GOAL OF THE EXERCISE
Every line with the word "Choose" in it should be extracted from the data that follows.

··········

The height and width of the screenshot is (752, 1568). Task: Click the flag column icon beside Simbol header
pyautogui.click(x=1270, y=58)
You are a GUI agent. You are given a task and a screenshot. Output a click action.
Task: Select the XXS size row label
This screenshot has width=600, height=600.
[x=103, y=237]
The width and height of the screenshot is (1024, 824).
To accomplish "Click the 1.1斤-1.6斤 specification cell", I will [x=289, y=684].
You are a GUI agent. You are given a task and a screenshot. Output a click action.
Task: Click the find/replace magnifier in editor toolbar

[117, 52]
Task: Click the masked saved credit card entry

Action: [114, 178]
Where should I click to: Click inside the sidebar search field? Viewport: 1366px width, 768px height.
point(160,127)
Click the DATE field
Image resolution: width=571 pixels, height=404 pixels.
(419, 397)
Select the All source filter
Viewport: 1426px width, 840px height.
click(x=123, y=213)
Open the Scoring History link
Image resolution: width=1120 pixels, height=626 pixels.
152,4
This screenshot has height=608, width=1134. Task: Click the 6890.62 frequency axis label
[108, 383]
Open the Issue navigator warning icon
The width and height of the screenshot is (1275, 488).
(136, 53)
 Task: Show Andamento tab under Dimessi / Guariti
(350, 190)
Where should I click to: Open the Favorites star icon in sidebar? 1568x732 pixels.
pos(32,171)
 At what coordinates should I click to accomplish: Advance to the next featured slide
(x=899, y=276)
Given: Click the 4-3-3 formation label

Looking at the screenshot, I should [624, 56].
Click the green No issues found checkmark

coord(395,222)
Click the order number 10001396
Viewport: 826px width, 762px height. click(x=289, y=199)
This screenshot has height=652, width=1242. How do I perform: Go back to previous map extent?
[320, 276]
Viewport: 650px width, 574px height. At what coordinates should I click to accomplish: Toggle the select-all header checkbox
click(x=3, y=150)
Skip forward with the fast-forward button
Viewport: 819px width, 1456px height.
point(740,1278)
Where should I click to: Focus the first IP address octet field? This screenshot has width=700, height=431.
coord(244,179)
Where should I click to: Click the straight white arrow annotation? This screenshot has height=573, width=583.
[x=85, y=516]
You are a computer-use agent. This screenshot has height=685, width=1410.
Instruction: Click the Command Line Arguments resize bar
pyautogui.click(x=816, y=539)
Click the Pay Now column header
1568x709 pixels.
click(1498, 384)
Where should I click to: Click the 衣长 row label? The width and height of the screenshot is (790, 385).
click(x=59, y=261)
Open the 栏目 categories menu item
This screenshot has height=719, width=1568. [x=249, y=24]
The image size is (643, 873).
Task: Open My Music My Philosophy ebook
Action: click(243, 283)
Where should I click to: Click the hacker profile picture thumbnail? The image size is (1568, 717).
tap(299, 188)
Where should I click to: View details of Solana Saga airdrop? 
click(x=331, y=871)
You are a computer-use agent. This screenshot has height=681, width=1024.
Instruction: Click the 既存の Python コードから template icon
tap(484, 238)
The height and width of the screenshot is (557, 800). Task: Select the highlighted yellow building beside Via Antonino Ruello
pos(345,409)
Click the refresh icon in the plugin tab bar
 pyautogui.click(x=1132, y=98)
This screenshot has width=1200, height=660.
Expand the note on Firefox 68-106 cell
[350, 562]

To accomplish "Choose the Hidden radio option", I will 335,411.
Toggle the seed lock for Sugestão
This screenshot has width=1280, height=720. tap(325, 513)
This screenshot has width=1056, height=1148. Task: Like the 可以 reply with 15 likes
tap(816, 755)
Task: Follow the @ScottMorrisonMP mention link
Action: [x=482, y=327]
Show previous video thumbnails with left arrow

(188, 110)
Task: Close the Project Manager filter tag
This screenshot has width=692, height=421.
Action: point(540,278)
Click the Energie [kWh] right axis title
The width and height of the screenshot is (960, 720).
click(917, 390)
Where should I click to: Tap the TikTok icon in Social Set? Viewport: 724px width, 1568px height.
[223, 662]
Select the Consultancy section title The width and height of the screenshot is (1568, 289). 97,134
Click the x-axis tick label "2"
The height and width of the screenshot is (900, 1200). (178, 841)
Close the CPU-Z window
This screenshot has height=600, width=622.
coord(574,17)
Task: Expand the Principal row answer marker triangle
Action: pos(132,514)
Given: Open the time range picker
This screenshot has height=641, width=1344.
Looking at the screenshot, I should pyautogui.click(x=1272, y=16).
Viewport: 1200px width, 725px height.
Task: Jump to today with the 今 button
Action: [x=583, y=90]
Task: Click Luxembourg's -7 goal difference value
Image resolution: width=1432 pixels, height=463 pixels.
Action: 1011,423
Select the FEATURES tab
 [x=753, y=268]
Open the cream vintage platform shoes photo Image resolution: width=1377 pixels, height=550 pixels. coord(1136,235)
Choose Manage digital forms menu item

··········

EXPECTED ANSWER
To accomplish "Choose the Hidden radio option", I will 335,411.
Choose Manage digital forms menu item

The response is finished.